Thaddeus Mantaro, M.S.
Director of the Wellbeing Quality Enhancement Plan
thaddeus.mantaro@unthsc.edu
817.735.2983

Graduate work in the health professions is a time of growth and learning. As with any endeavor, there are challenges and struggles and opportunities for personal and professional development. The UNT Health Science Center seeks to prepare students to be providers of the future, equipped with the skills needed to succeed and thrive in school and in their future careers.
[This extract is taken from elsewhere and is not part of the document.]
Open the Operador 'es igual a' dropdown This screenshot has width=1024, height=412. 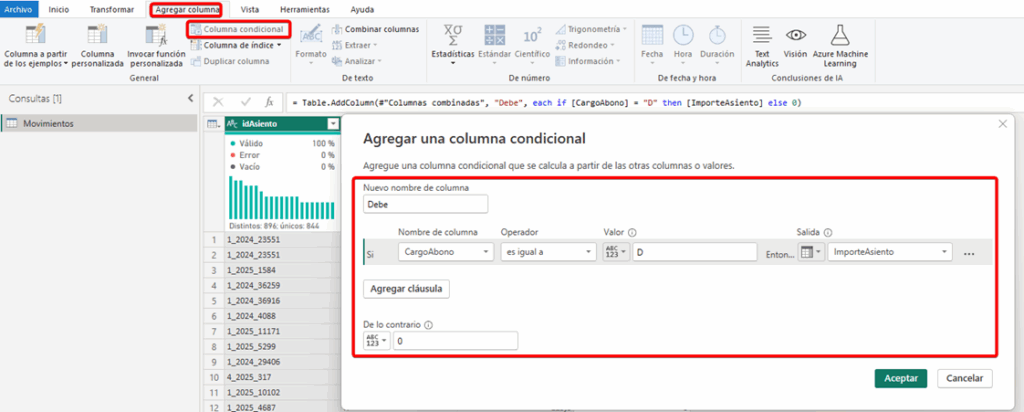click(x=547, y=252)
Our wellbeing program is a five-year project focused on enhancing the learning environment creating a culture of health and wellbeing. The plan will utilize the best evidence for the science of wellbeing, and create a range of activities that will provide students with skills to care for themselves and those they serve. We envision a community of practice devoted to high-level flourishing among students that fosters pedagogical innovation, enhances scholarship, transforms the educational experience across the university, and produces substantive change in our students.


Quality Enhancement Plan

Our wellbeing program is a part of the standard regional re-accreditation process by the Southern Association of Colleges and Schools Commission on Colleges (SACS-COC). As a part of this 10-year process, the UNTHSC is required to develop a Quality Enhancement Plan–called the QEP–that occurs over five successive years. Components of this re-accreditation require schools in the region to improve student learning or student success outcomes, integrating stakeholders across the institution in the process. The focus of our plan includes, awareness of the science of wellbeing, enhanced emotional intelligences skills, and the creation of a plan for wellbeing by each student, flexibly adapted to the individual program/school.


The Science of Wellbeing

The Science of Wellbeing (a.k.a. PERMA) defines wellbeing as the interaction of these five constructs*:

Positive Emotion

The path to wellbeing grows from increasing positive emotion. Within limits, we can increase our positive emotion about the past (e.g., by cultivating gratitude and forgiveness), our positive emotion about the present (e.g., by savoring physical pleasures and mindfulness) and our positive emotion about the future (e.g., by building hope and optimism)

Engagement

Engagement is an experience in which someone fully deploys their skills, strengths, and attention for a challenging task. According to Mihaly Csikszentmihalyi, this produces an experience called “flow” that is so gratifying that people are willing to do it for its own sake, rather than for what they will get out of it. In such an activity, concentration is fully absorbed in the moment, self-awareness disappears, and the perception of time is distorted in retrospect, e.g., time stops. Character strengths are important to this process.

Relationships

Relationships are fundamental to wellbeing. The experiences that contribute to well-being are often amplified through our relationships, for example, great joy, meaning, laughter, a feeling of belonging, and pride in accomplishment. Connections to others can give life purpose and meaning. Support from and connection with others is one of the best antidotes to “the downs” of life and a reliable way to feel up. Research shows that doing acts of kindness for others produces an increase in wellbeing.

Meaning

A sense of meaning and purpose can be derived from belonging to and serving something bigger than the self. There are various societal institutions that enable a sense of meaning, such as religion, family, science, politics, work organizations, justice, the community, social causes (e.g., being green), among others.

Accomplishment

People pursue achievement, competence, success, and mastery for its own sake, in a variety of domains, including the workplace, sports, games, hobbies, etc. People pursue accomplishment even when it does not necessarily lead to positive emotion, meaning, or relationships.